▸ **WHAT TO DO**
What is the number of lines in the records below holding the string "agent"? Reply with it and nothing else.

-- Opening Marker --

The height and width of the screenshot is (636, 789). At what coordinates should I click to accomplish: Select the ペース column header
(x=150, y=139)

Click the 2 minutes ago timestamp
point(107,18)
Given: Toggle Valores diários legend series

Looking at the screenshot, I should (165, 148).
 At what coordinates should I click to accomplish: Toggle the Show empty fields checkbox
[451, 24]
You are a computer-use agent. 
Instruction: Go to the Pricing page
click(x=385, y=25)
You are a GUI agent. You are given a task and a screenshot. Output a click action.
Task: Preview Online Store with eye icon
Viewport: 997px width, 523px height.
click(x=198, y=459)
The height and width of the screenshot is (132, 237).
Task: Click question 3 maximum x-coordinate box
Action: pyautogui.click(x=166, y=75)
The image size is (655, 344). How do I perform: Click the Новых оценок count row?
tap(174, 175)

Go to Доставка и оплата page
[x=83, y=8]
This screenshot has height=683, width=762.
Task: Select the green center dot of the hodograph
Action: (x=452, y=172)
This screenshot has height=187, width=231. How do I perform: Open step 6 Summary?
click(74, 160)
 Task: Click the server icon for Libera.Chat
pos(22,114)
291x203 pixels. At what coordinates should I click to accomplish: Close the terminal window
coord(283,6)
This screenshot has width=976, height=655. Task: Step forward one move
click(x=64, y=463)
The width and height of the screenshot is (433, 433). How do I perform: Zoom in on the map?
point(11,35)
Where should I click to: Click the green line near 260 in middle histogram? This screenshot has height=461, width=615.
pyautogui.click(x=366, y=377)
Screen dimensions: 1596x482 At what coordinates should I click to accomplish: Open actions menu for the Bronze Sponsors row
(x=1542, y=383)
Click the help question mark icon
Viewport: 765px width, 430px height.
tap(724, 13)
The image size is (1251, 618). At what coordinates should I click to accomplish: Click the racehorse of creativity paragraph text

-- Closing Marker --

▸ **EXERCISE RESULT**
2